= Written exercise 1 =
Copy the records word for word, everything from the line containing "Click the 'Geri" down to the end of the records.

= Extract =
^ Gotcha. .
Done.
Done.
X, please. .
- glitterati.:
- Story Review Game
First of all, your layout is amazing. It's so pretty and simple, and the gradient at the top of all the chapters is lovely.
I love your summary very very much, because it actually tells me what's going on and I don't have to, you know, speculate. Well done.
Her green eyes were swimming with tears that were threatening to fall. That's a lovely description. I haven't seen it around anywhere else. It's nice.
Beer spilled from the brown bottle in his hand onto the linoleum floor. I don't know why, but I have a strange penchant for the word 'linoleum'. I just think it's a nice word and you get bonus points from me for using it. :D
The entire chapter is really simple and yet so well written. It's really gripping and I love the idea. It's something that a lot of people write about but not many people can pull off, so congrats.
She brought her dark green eyes up to the rear view mirror… I don't know why, but this phrase jumped out at me. It's really… simple. But strong, at the same time, I don't know. I like her use of the word 'baby', too, that's sweet.

= Written exercise 2 =
Write out everything in the story review from "Her green eyes" down to "off, so congrats.", putting "tile" wherever "linoleum" appears.

= Exercise materials =
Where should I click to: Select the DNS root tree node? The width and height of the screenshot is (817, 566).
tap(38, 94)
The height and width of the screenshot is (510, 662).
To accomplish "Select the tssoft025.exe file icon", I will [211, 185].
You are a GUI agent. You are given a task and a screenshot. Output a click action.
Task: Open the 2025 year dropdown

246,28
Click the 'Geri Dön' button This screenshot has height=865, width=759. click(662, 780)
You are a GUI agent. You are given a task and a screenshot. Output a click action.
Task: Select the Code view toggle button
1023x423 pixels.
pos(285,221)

= Exercise answer 1 =
Click the 'Geri Dön' button This screenshot has height=865, width=759. click(662, 780)
You are a GUI agent. You are given a task and a screenshot. Output a click action.
Task: Select the Code view toggle button
1023x423 pixels.
pos(285,221)

= Exercise answer 2 =
Her green eyes were swimming with tears that were threatening to fall. That's a lovely description. I haven't seen it around anywhere else. It's nice.
Beer spilled from the brown bottle in his hand onto the tile floor. I don't know why, but I have a strange penchant for the word 'tile'. I just think it's a nice word and you get bonus points from me for using it. :D
The entire chapter is really simple and yet so well written. It's really gripping and I love the idea. It's something that a lot of people write about but not many people can pull off, so congrats.